**DIRECTIONS**.
Write out exactly the lines below starting at the one containing "You are a GUI" and ending at the one containing "Screen dimensions: 656x470". Omit every picture.

RECORDED INFORMATION: Begin

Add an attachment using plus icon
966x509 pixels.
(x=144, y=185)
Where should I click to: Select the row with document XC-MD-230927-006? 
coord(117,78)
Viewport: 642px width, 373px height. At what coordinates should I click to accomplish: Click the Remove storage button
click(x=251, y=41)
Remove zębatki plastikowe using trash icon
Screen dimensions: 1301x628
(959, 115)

RECORDED INFORMATION: End
RECORDED INFORMATION: Begin

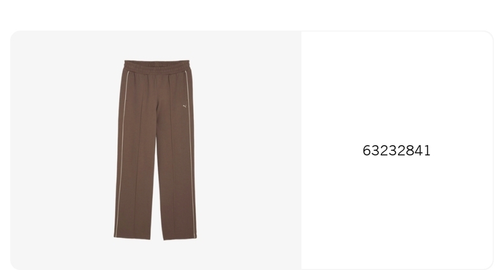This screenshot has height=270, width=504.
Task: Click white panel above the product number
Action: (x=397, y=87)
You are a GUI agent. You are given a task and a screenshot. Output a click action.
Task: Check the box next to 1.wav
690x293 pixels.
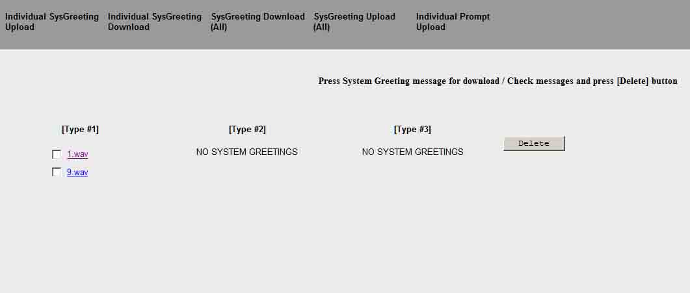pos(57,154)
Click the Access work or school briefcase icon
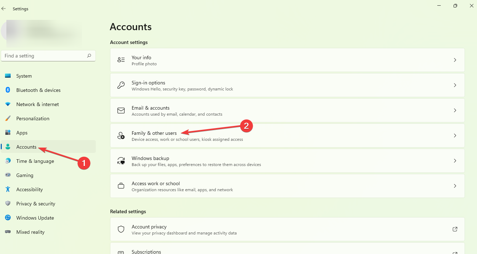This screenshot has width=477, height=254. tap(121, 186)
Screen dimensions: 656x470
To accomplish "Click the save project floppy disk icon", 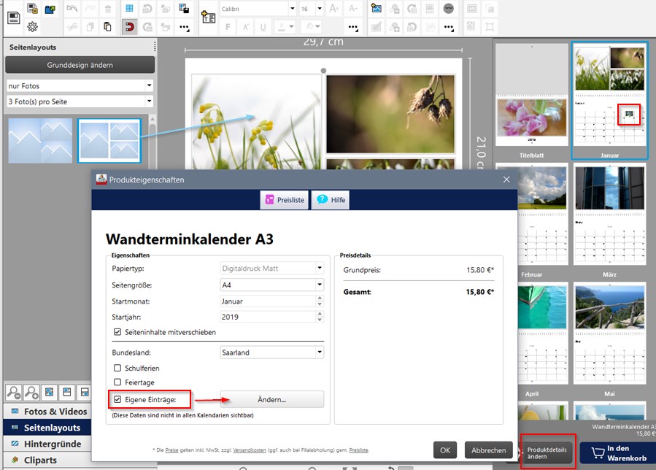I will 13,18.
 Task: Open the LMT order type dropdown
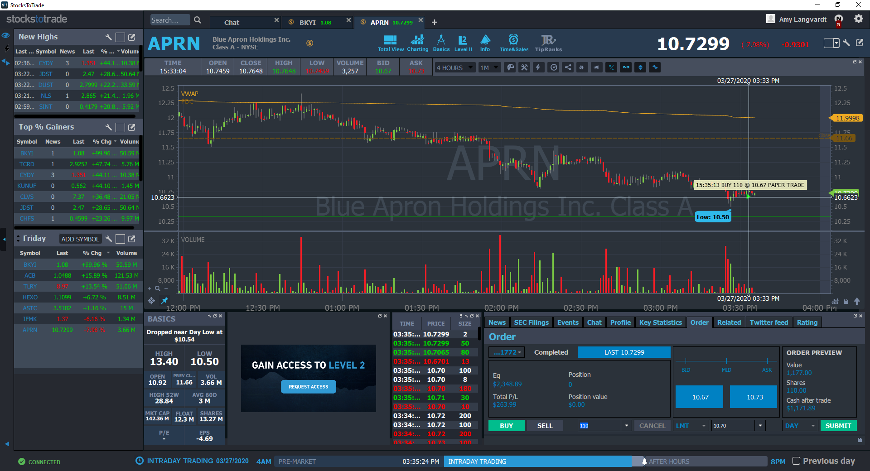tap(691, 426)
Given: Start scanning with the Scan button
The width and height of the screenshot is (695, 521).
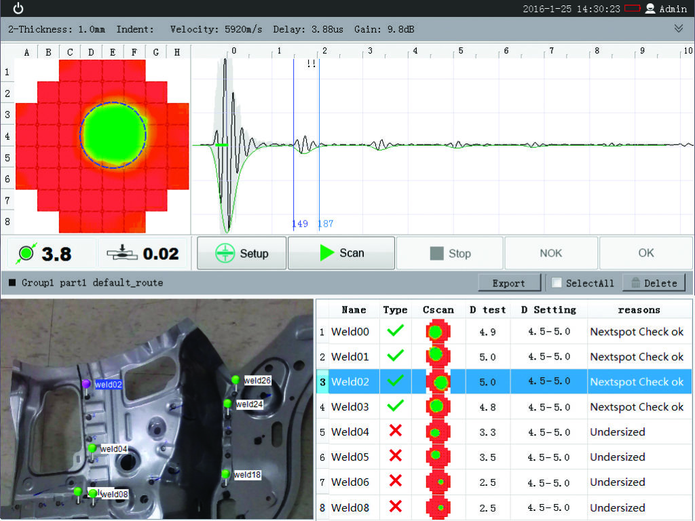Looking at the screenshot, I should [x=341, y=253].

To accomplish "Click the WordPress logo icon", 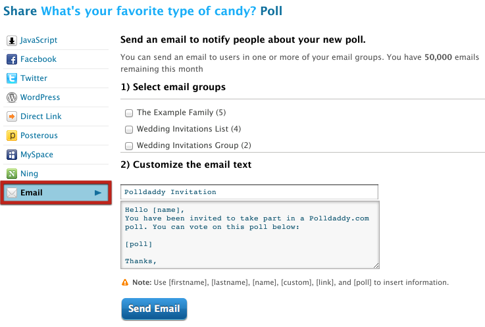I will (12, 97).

RECORDED INFORMATION: End

**EXERCISE RESPONSE**.
You are a GUI agent. You are given a task and a screenshot. Output a click action.
Task: Check the box next to 1.wav
690x293 pixels.
pos(57,154)
Click the Access work or school briefcase icon
This screenshot has width=477, height=254. tap(121, 186)
Screen dimensions: 656x470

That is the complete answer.